Exercise directions
Rewrite the listing, starting at the line that has "Identify the location of tags-panel: TAGS" and stopping after the line that has "center [285, 498].", with "screenshot" changed to "screen capture" and nothing else changed. Leave the pictures out of your answer.

Task inputs
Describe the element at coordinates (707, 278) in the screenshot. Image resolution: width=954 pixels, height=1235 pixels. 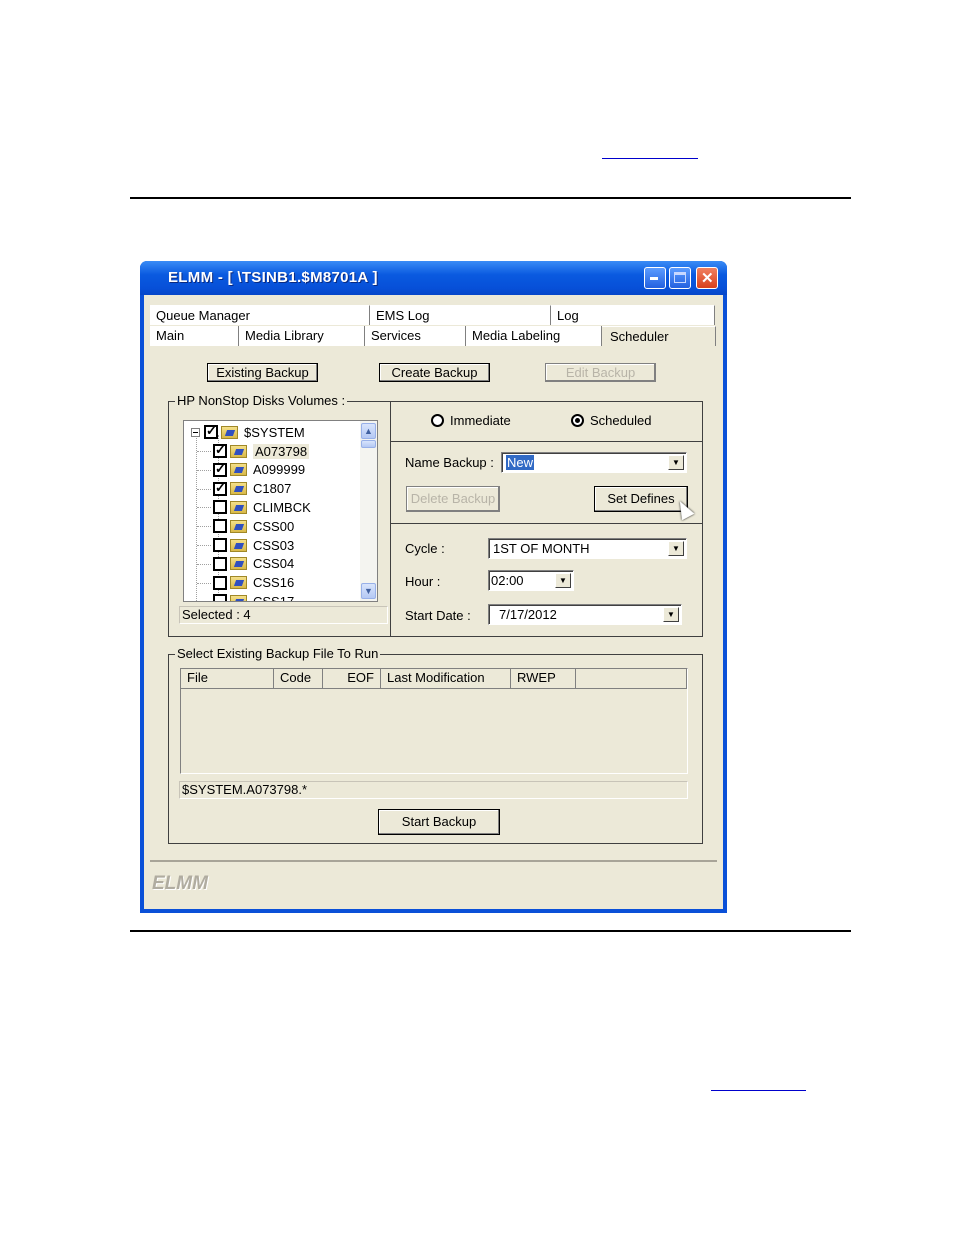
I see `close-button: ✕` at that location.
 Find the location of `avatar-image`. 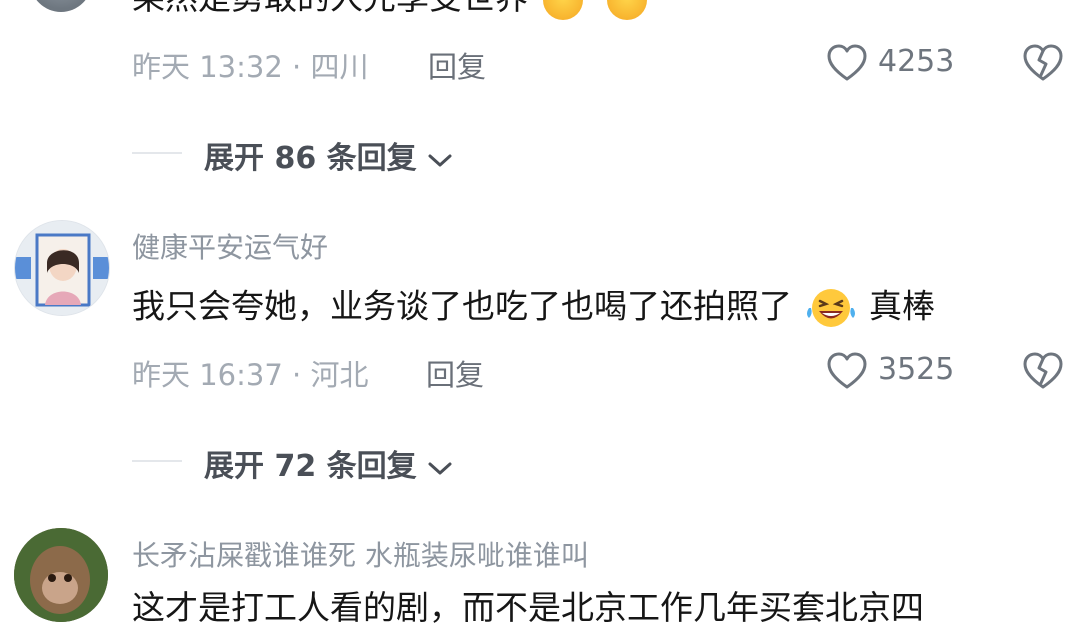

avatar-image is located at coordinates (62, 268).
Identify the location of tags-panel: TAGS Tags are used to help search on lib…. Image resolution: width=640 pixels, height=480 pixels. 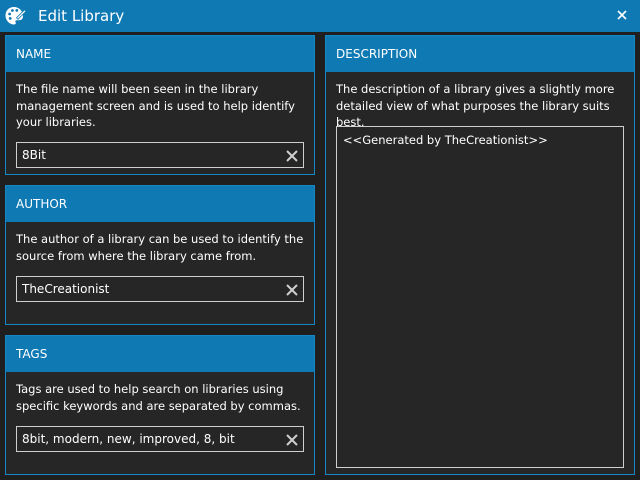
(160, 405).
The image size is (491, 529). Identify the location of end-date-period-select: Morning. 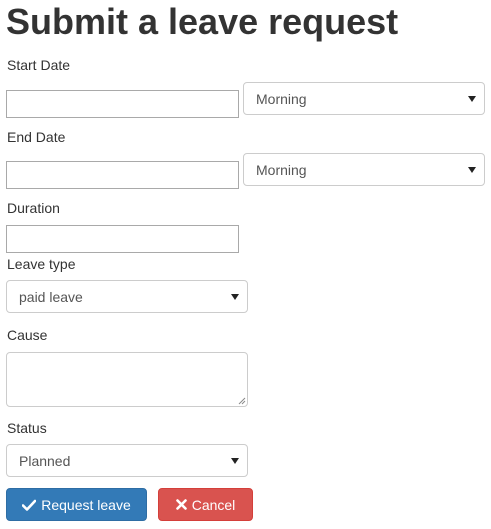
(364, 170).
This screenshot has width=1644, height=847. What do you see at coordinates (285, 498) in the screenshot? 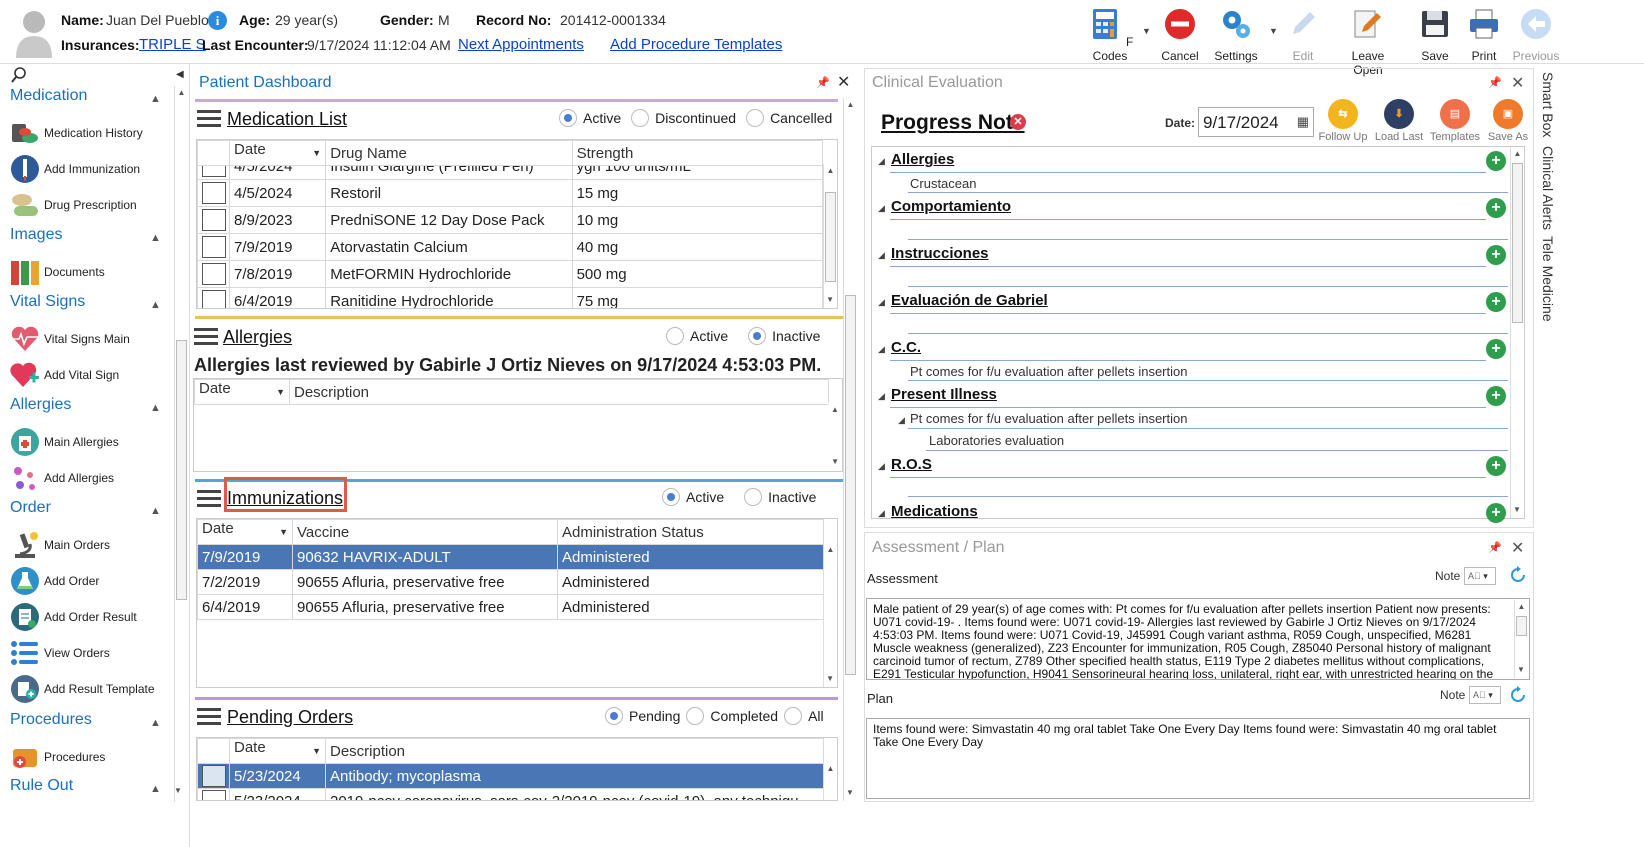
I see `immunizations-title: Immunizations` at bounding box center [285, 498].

==

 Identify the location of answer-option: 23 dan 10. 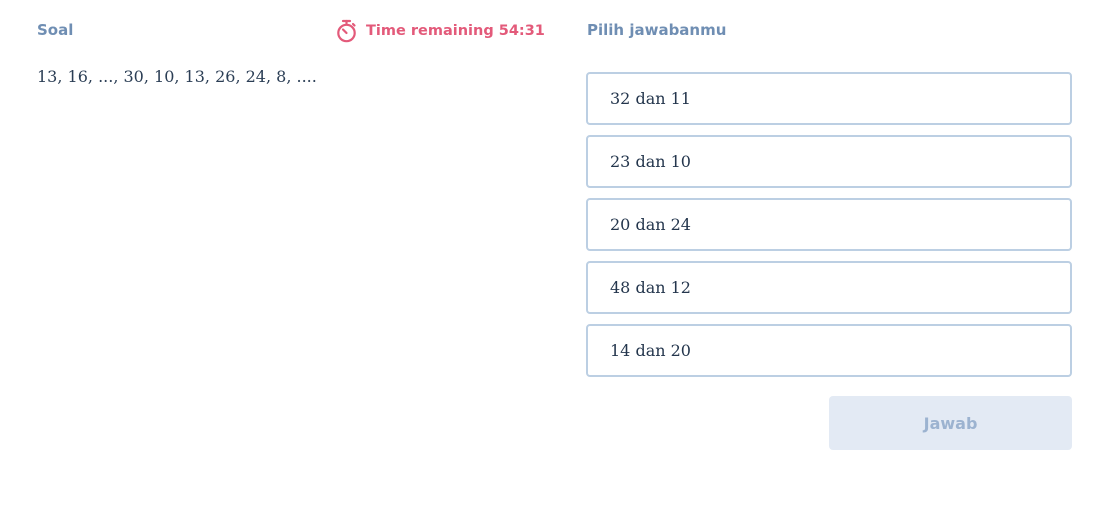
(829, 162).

Task response
Identify the location of tags-panel: TAGS Tags are used to help search on lib…. Image resolution: width=640 pixels, height=480 pixels. 
(160, 405).
The image size is (491, 529). Identify the location of end-date-period-select: Morning. 
(364, 170).
This screen capture has width=1644, height=847. What do you see at coordinates (285, 498) in the screen capture? 
I see `immunizations-title: Immunizations` at bounding box center [285, 498].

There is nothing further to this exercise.